## Exercise goal
Look below for the line that contains "Task: Expand the Resources navigation menu", then copy it and each following line to the end of the records, minus any pictures.

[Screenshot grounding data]
* * *

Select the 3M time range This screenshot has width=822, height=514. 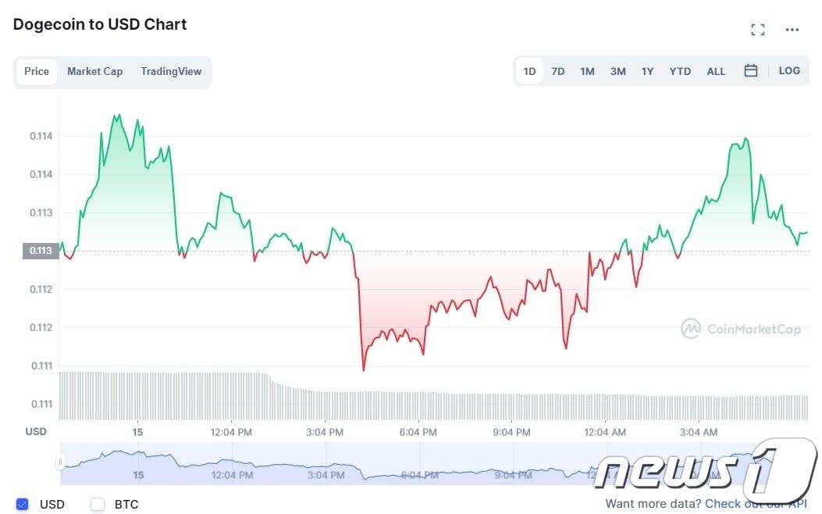coord(617,71)
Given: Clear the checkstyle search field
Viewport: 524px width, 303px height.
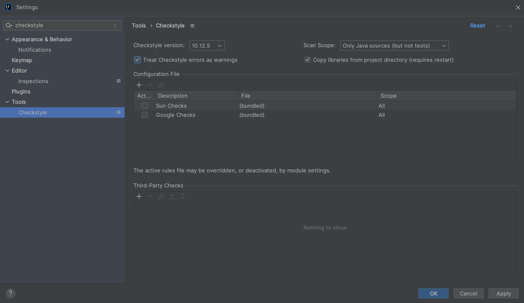Looking at the screenshot, I should point(115,25).
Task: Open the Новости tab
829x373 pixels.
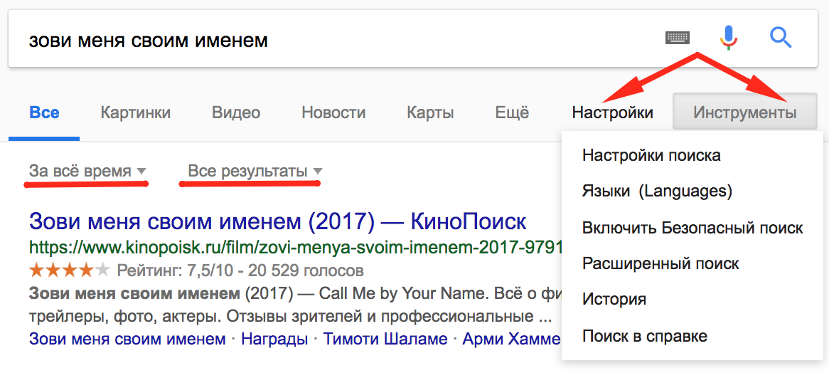Action: pos(333,112)

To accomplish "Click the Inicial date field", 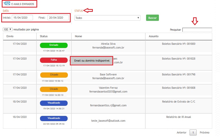I will click(22, 18).
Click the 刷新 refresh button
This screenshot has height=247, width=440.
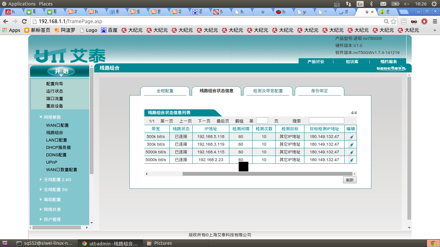(x=350, y=180)
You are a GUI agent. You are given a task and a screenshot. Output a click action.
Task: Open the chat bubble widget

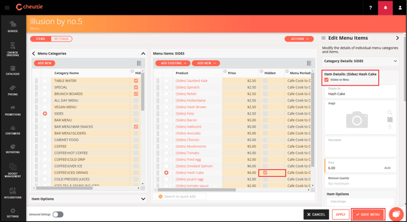click(x=396, y=214)
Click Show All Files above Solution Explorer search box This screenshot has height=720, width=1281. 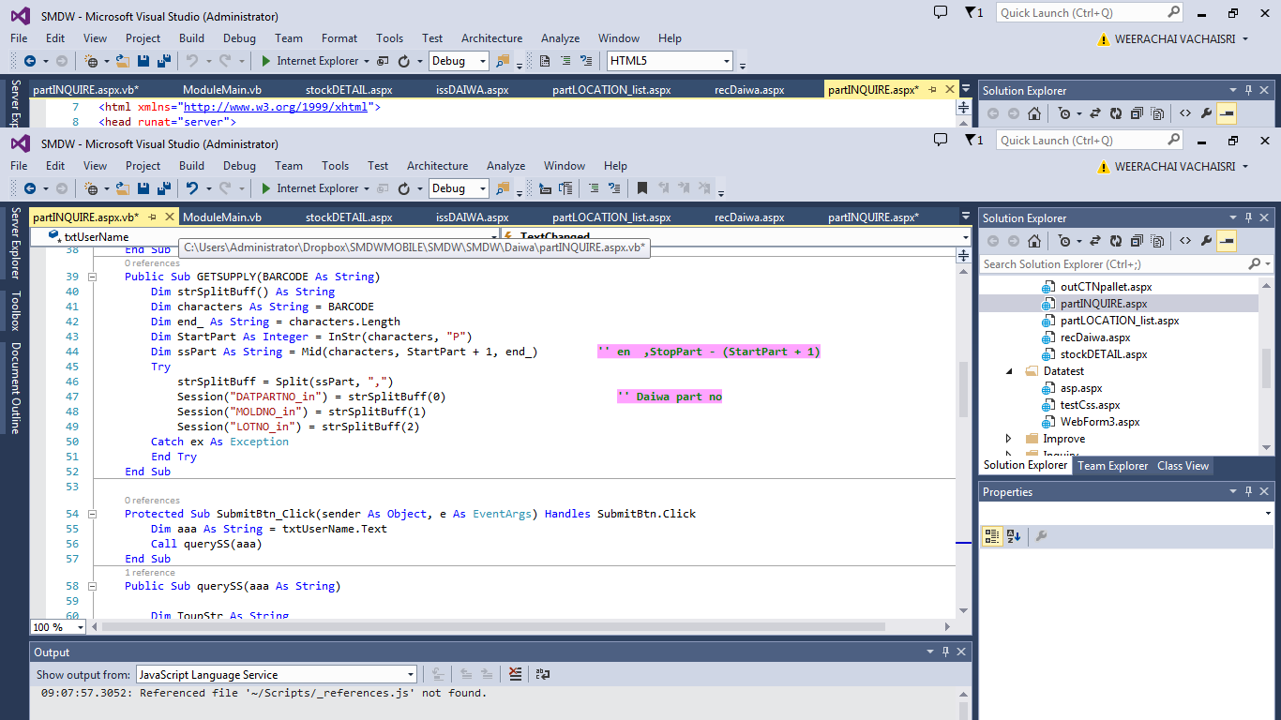[x=1157, y=243]
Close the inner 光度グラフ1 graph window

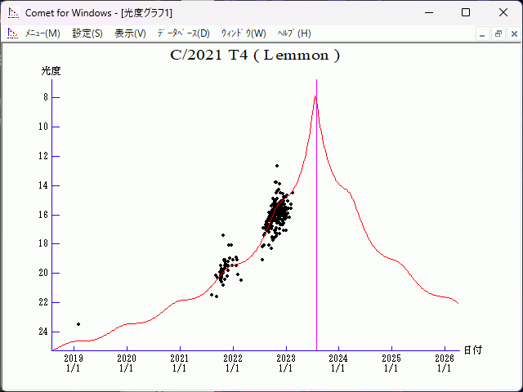pyautogui.click(x=512, y=33)
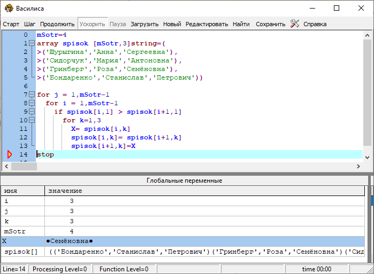Viewport: 374px width, 274px height.
Task: Click the Vasilisa app icon in title bar
Action: click(x=9, y=8)
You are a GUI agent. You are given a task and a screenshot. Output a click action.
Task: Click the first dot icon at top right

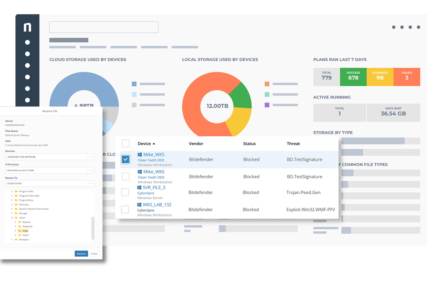pos(394,27)
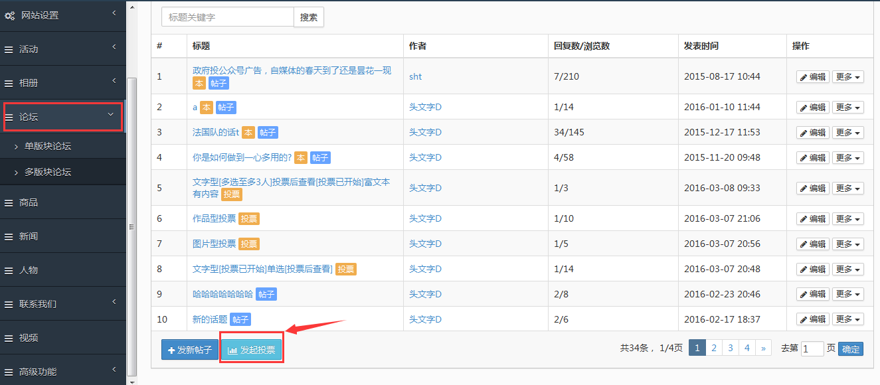Viewport: 880px width, 385px height.
Task: Go to page 3 in pagination
Action: click(730, 348)
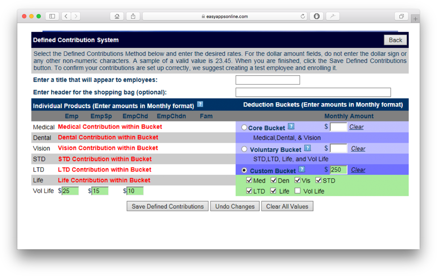Click the Safari share icon
The width and height of the screenshot is (437, 276).
click(x=133, y=16)
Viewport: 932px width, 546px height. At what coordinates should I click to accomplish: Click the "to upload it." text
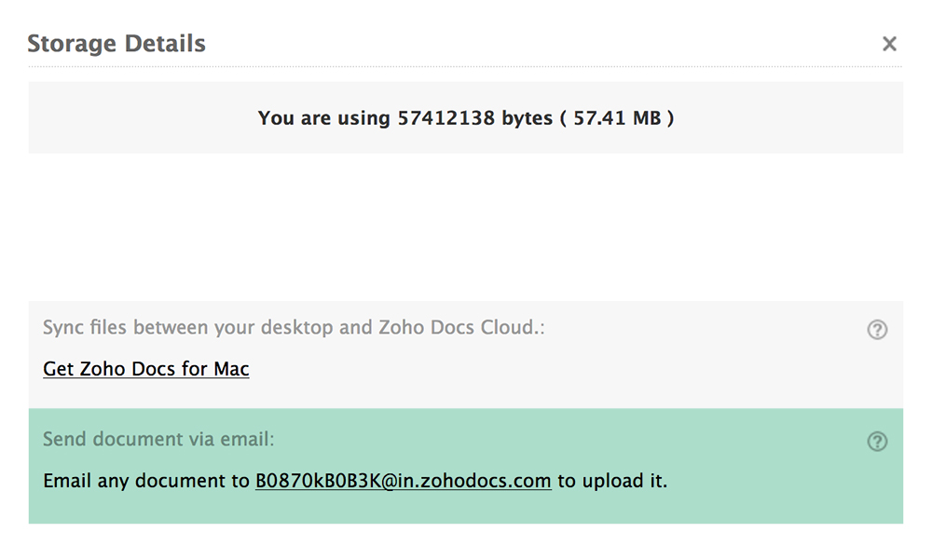pyautogui.click(x=612, y=482)
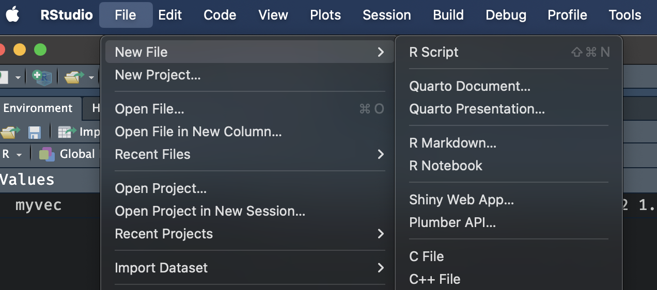Select the R Markdown... option
Screen dimensions: 657x290
coord(452,143)
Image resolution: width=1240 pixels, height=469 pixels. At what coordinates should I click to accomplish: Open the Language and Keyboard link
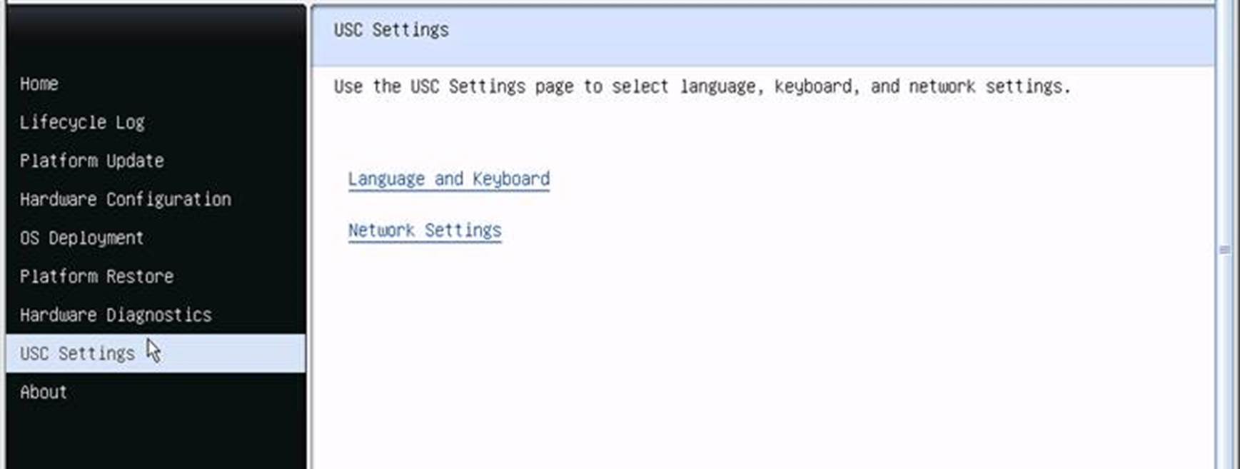[x=448, y=179]
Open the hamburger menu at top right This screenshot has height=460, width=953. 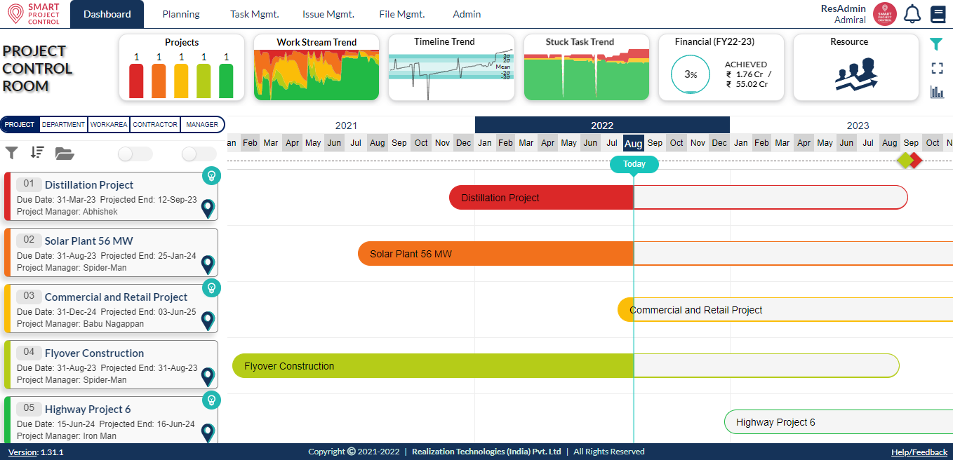tap(938, 14)
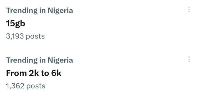Open more options for From 2k to 6k trend

tap(189, 59)
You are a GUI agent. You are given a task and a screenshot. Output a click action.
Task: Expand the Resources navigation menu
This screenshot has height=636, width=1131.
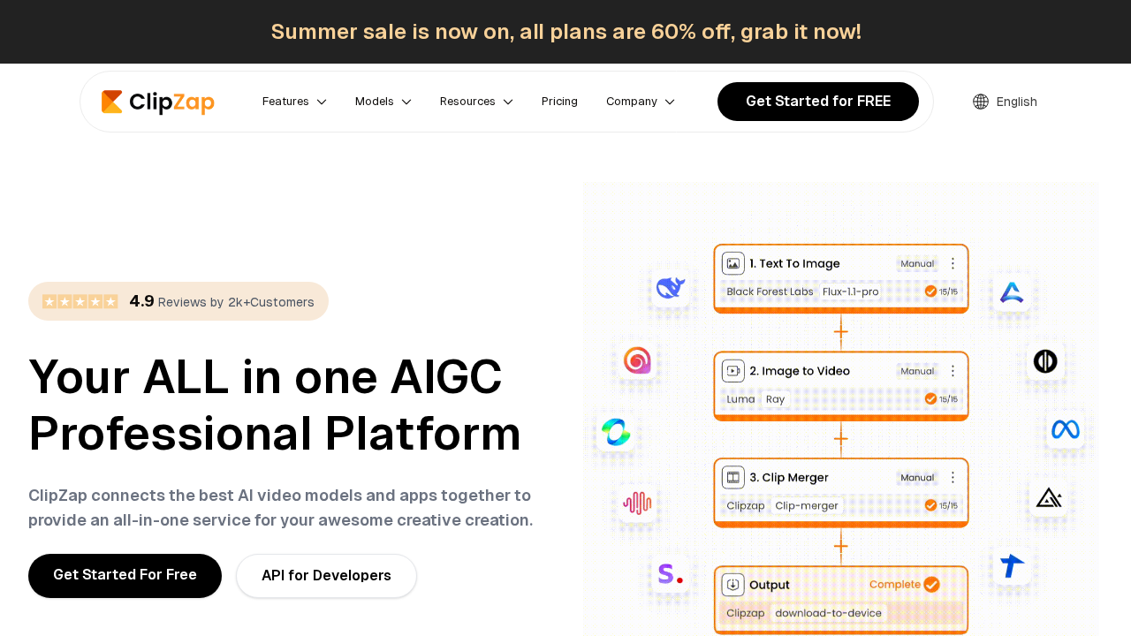(x=476, y=102)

* * *

## Response to the exercise
Task: Expand the Resources navigation menu
This screenshot has height=636, width=1131.
(x=476, y=102)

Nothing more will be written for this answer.